Sabda Alam, boleh jadi inilah yang menjadi gara-gara sengitnya tuntutan emansipasi, persamaan gender dsb itu. Jangan salah paham, itu bukan sabda seorang raja yang bernama Alam, melainkan judul sebuah nyanyian. Yaitu ada sebuah baris yang mengharukan: "Wanita dijajah pria sejak dulu, dijadikan perhiasan." Itu didukung oleh kenyataan sejarah, bahwa dulu-dulu laki-laki dapat bersisteri banyak tiada terbatas. Untunglah datang Islam, Al Quran membatasi jumlahnya maksimal empat dengan persyaratan yang ketat, berlaku adil.

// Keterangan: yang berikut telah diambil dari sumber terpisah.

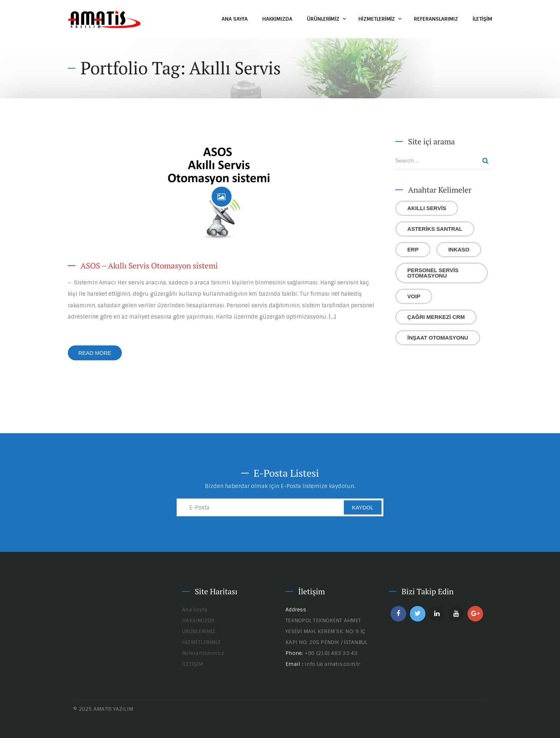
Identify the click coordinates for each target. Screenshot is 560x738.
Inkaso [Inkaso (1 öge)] (459, 249)
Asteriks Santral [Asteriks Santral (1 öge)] (435, 229)
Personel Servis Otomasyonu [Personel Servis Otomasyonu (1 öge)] (433, 273)
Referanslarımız (436, 19)
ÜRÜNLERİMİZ (323, 19)
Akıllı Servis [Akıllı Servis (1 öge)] (427, 208)
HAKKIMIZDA (277, 19)
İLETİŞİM (482, 19)
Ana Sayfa (235, 19)
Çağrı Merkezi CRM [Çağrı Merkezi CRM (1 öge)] (436, 317)
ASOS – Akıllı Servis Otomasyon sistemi (149, 265)
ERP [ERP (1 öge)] (413, 249)
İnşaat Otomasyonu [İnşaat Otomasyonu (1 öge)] (438, 337)
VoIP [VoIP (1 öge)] (414, 296)
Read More (95, 353)
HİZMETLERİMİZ (377, 19)
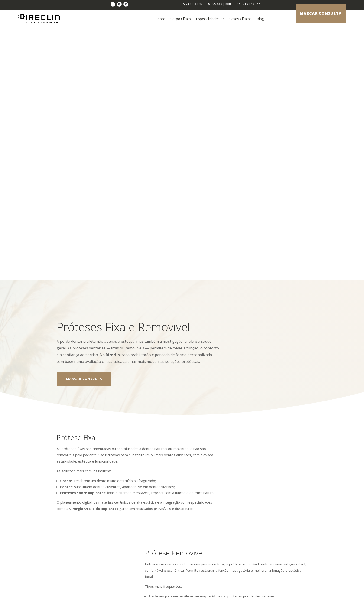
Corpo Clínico (181, 19)
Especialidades (208, 19)
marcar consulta (321, 13)
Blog (260, 19)
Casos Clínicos (241, 19)
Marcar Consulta (84, 120)
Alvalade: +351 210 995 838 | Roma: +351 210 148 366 (222, 4)
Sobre (160, 19)
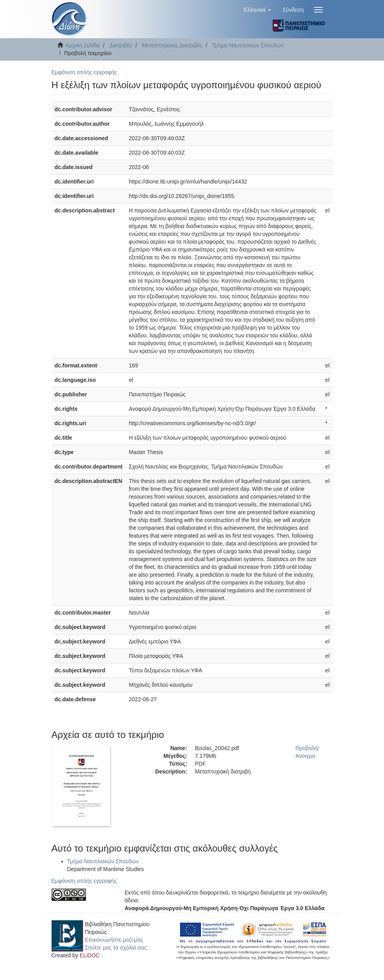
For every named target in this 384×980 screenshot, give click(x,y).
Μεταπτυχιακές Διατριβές (172, 45)
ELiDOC (89, 955)
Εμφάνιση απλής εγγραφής (84, 72)
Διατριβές (121, 45)
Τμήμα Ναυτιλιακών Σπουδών (248, 45)
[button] (257, 10)
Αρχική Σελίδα (82, 45)
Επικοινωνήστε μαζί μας (114, 940)
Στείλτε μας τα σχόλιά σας (116, 948)
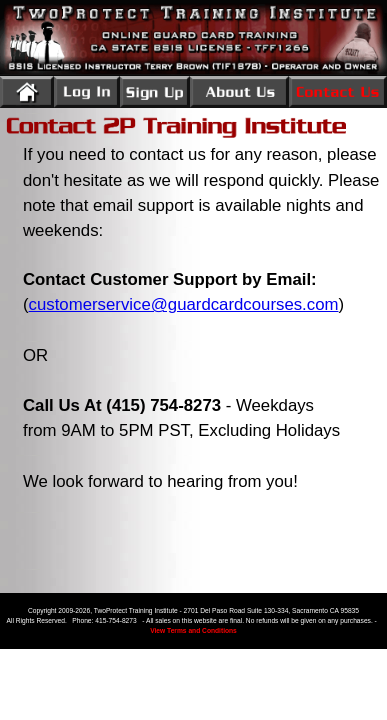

-- FANKhWA MA THAB LKM MN ALNSAa MTSNY WTSLATS WRB'A FAN KHFTM ALA T'ADLWA FWAhDt AW MA MLKT AYMANKM (S. ALNSAa, 3), dibaca: Fankihu- ma- tha-ba lakum minan nisa-i matsna- watsula-tsa waruba-'a fain khiftum alla- ta'dilu- fawa-hidatan aw ma- malakat ayma-nukum (s. annisa-'), artinya: maka nikahilah perempuan-perempuan yang layak bagimu, berdua, lalu bertiga, lalu berempat, maka apabila kamu kuatir tidak dapat berlaku adil (nikahilah) hanya satu (saja), atau (nikahilah) apa yang dapat kamu peroleh dengan tangan kananmu (4:3). Pada waktu itu masih banyak hamba sahaya perempuan, itulah yang dimaksud dengan apa yang dapat kamu peroleh dengan tangan kananmu. Sekarangpun juga ada hamba sahaya perempuan. Itu lho, para pelacur yang dikomersialkan oleh para germo, dan pelacur terselubung yang "dikelola" oleh para "pengusaha seks" pemilik nait kelub yang spesifik.

Coba, dalam Al Quran ada S. Annisa-' (S. perempuan), tidak ada S. Arrija-l (S. laki-laki), maka oleh karena itu tidaklah usah bersemangat kaum perempuan Indonesia menuntut 30% porsi dalam DPR. (Selayaknya janganlah pula ditanggapi secara emosional oleh perkumpulan gender, hai ibu-ibu / gadis-gadis, sambutlah "kritikan" ini dengan santai bersenyum simpul, ya tokh?). WaLlahu a'lamu bishshawab.